MEDCO closed the transaction last Friday, after the sale of $8.2 million worth of industrial development bonds to Provident Bank of Maryland. A portion of the funds will be used to renovate the 635,780-square-foot site, including installing a new roof, parking and electrical and heating and air conditioning systems. Both the city and the state have guaranteed the bonds.

The renovations are necessary to convert the project to a manufacturing use, Mr. Mayer said.

PTP and Medo expect to be fully operational at the Carroll Park site in March, where they will relocate from three city and one county locations. PTP and Medo together generate more than $5 million in revenues annually and presently employ nearly 500 city residents.

Neither PTP nor Medo officials could be reached for comment.
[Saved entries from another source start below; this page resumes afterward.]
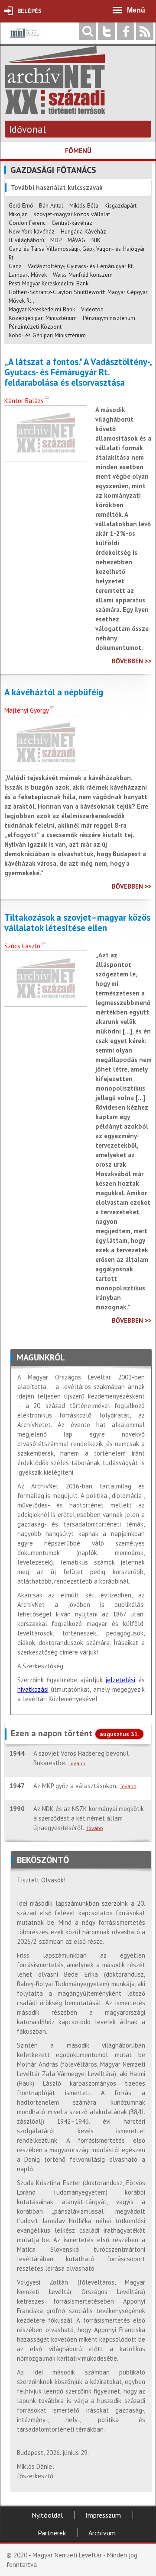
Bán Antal (51, 205)
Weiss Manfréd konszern (83, 274)
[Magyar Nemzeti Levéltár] (23, 39)
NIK (96, 240)
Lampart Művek (28, 274)
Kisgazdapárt (120, 205)
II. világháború (26, 240)
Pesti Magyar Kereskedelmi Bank (48, 283)
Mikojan (18, 214)
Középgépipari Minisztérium (43, 318)
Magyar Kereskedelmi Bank (42, 309)
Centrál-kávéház (72, 223)
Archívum (102, 2532)
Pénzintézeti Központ (35, 326)
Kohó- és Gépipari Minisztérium (47, 335)
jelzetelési (120, 1680)
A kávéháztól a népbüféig (53, 692)
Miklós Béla (83, 205)
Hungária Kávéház (83, 231)
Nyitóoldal (47, 2515)
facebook (125, 31)
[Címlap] (55, 110)
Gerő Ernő (21, 205)
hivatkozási (33, 1689)
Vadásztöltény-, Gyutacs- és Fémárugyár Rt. (81, 266)
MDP (56, 240)
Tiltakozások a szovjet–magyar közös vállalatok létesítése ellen (77, 922)
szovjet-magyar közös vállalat (72, 214)
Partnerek (52, 2532)
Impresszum (103, 2515)
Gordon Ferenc (27, 223)
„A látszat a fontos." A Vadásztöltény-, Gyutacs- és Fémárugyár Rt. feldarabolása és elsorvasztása (78, 372)
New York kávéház (32, 231)
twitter (106, 31)
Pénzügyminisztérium (109, 318)
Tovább (76, 1763)
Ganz (15, 266)
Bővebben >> (132, 661)
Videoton (92, 309)
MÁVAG (76, 240)
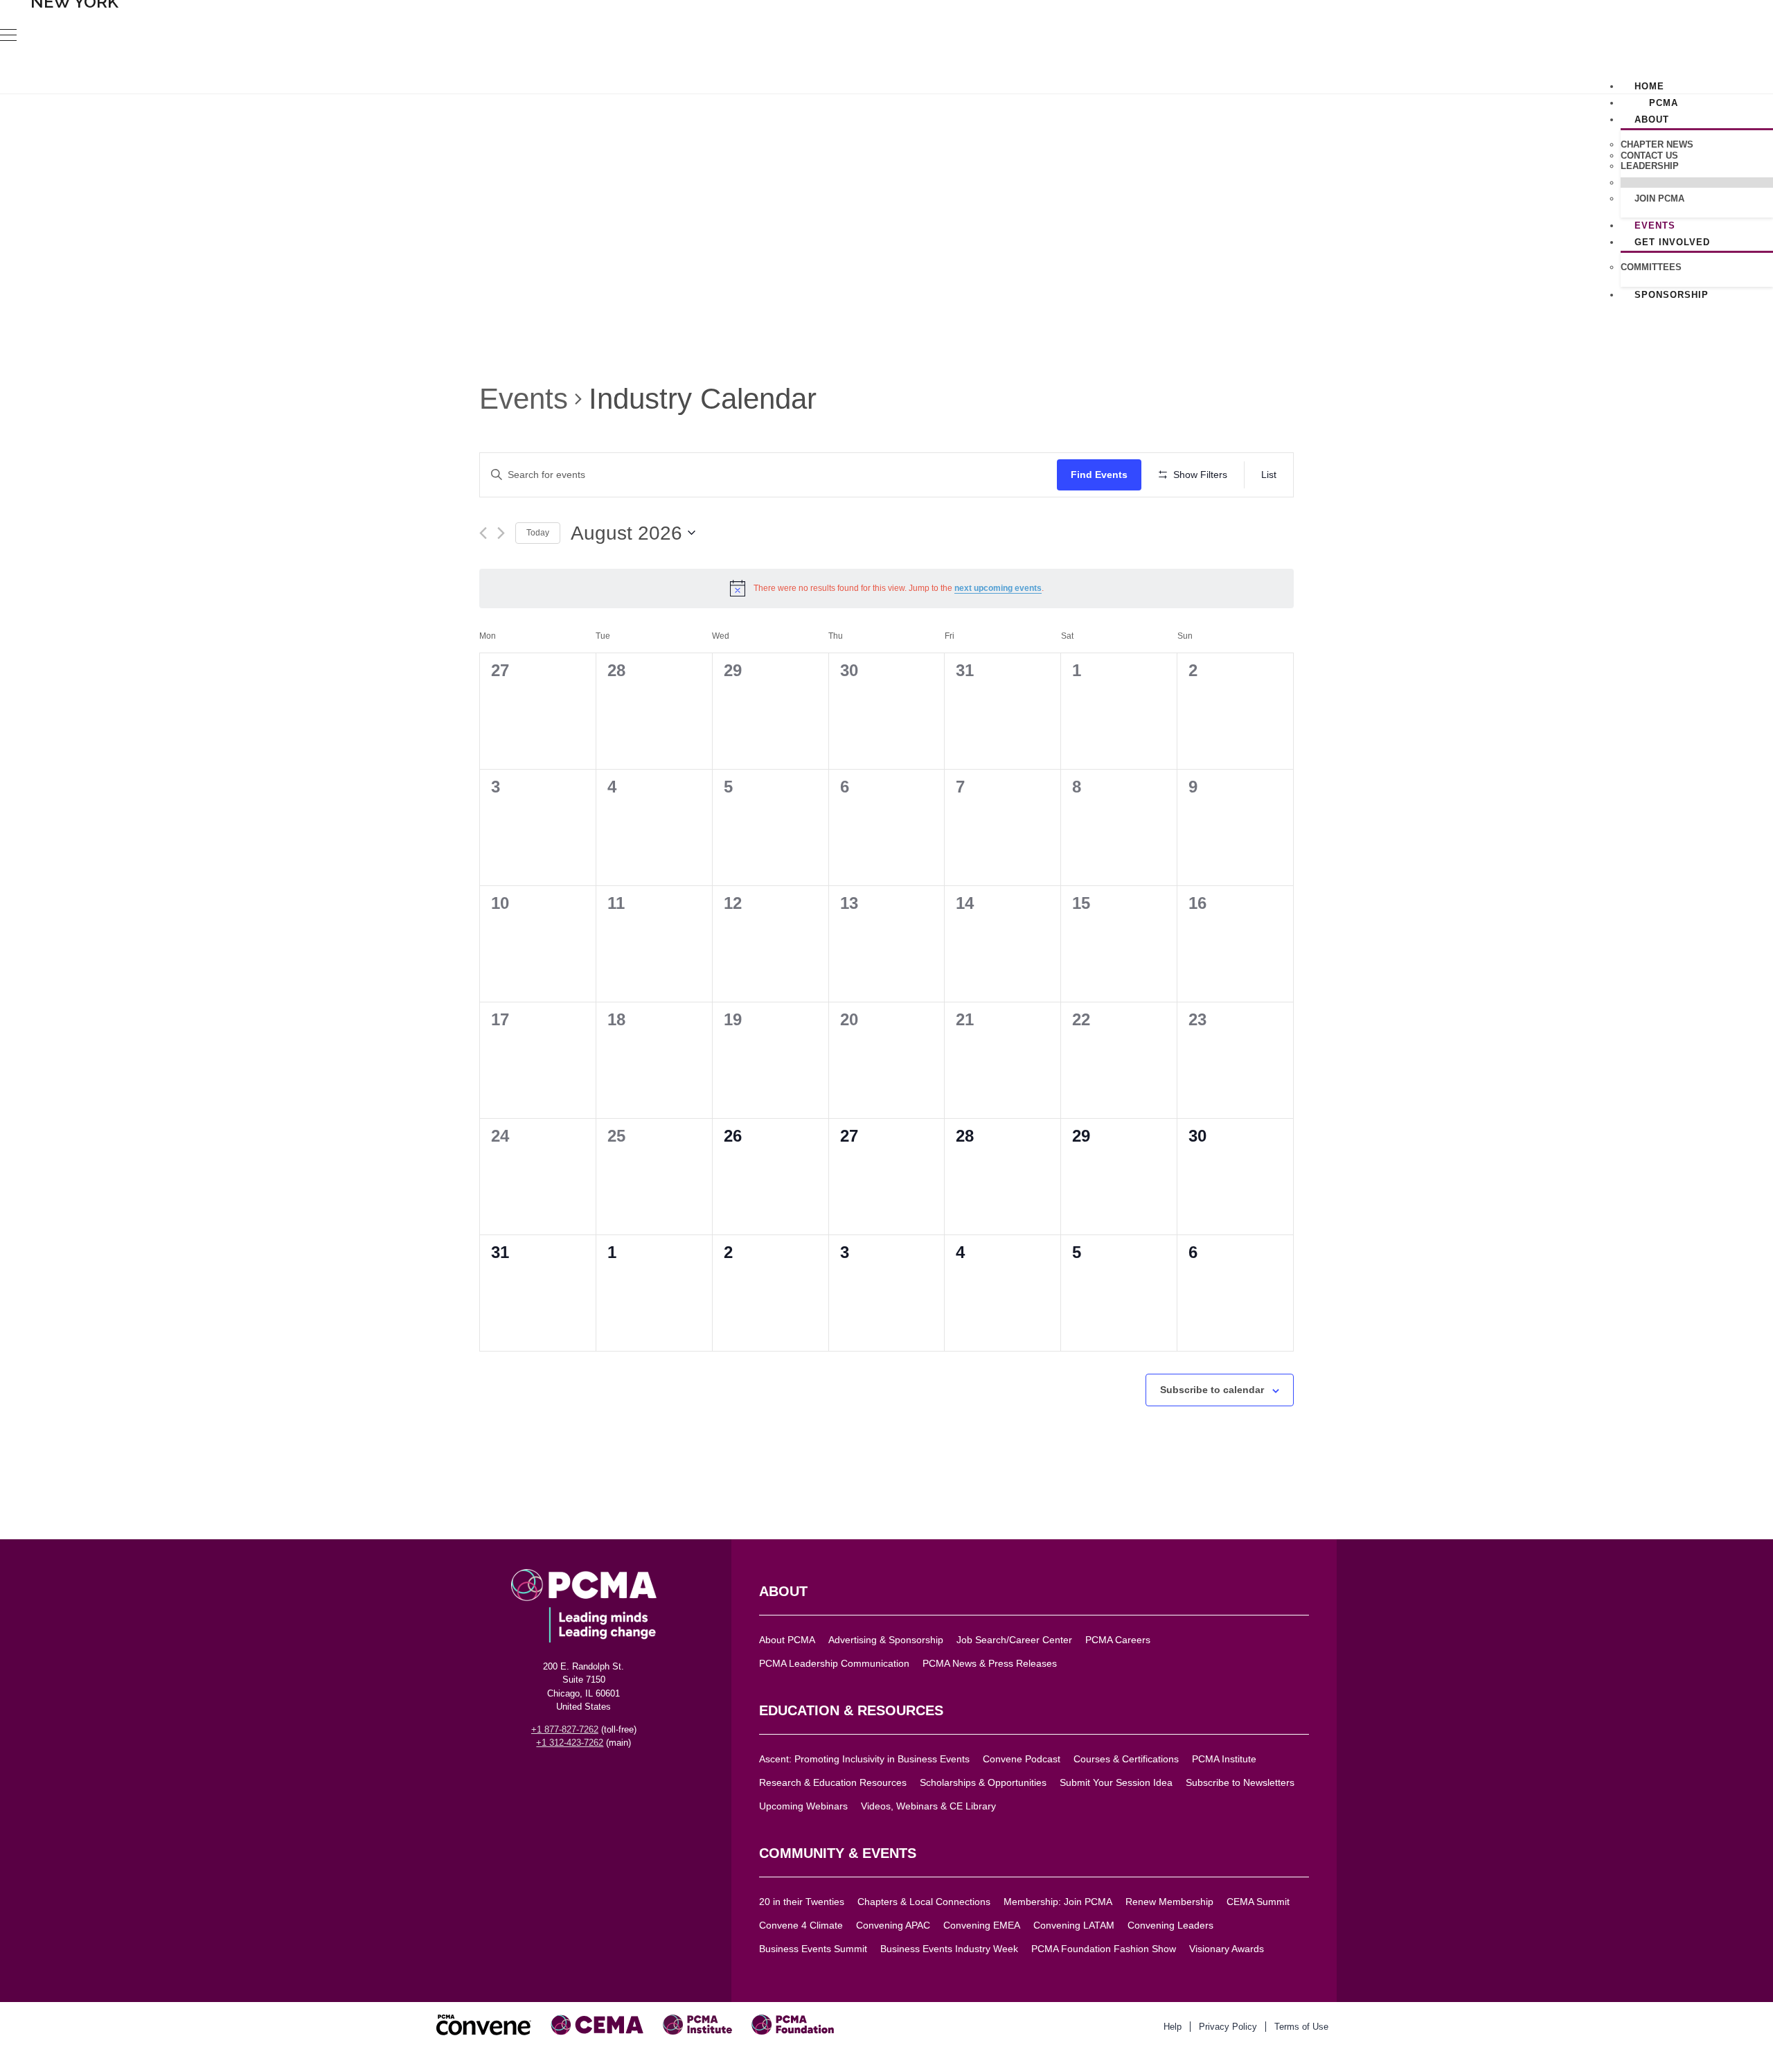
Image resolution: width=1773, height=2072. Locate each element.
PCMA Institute (1224, 1759)
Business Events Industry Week (949, 1949)
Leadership (1650, 166)
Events (523, 398)
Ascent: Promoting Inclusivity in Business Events (864, 1759)
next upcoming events (998, 588)
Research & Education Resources (833, 1783)
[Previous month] (483, 533)
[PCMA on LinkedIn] (561, 1777)
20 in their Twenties (801, 1902)
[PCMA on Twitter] (539, 1777)
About (1651, 119)
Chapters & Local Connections (923, 1902)
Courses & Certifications (1126, 1759)
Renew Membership (1169, 1902)
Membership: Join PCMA (1058, 1902)
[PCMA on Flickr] (628, 1777)
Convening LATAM (1073, 1925)
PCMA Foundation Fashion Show (1103, 1949)
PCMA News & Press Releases (990, 1663)
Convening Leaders (1170, 1925)
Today (537, 533)
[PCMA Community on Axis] (650, 1777)
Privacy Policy (1228, 2026)
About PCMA (787, 1640)
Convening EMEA (981, 1925)
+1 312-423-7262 (569, 1742)
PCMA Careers (1117, 1640)
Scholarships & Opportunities (983, 1783)
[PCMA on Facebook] (517, 1777)
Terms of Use (1301, 2026)
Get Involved (1672, 242)
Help (1173, 2026)
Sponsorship (1671, 295)
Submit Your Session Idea (1116, 1783)
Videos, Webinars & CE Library (928, 1806)
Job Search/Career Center (1014, 1640)
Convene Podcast (1021, 1759)
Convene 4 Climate (801, 1925)
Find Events (1099, 474)
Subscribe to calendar (1212, 1389)
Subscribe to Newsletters (1240, 1783)
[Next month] (501, 533)
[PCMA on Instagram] (584, 1777)
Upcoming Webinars (803, 1806)
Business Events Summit (813, 1949)
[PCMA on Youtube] (606, 1777)
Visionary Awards (1226, 1949)
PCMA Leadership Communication (834, 1663)
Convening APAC (893, 1925)
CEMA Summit (1258, 1902)
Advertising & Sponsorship (885, 1640)
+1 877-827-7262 (564, 1729)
"This transaction was driven by PTP and Medo's need to grow physically, as well as by a desire to maintain their current employee base," said Thomas C. Gentner Jr., a real estate broker, who together with Casey & Associates Inc.'s Jim Offutt, represented the two firms.

In September, the city's Planning Commission approved the Chicago-based retailer's plan to divide the warehouse space from the eight-story tower, which Montgomery Ward had used as its primary East Coast catalog operation until 1985.

"We're focusing now on some way to either sell or redevelop the remaining portion of the property," said Serena Butler, a Montgomery Ward spokeswoman.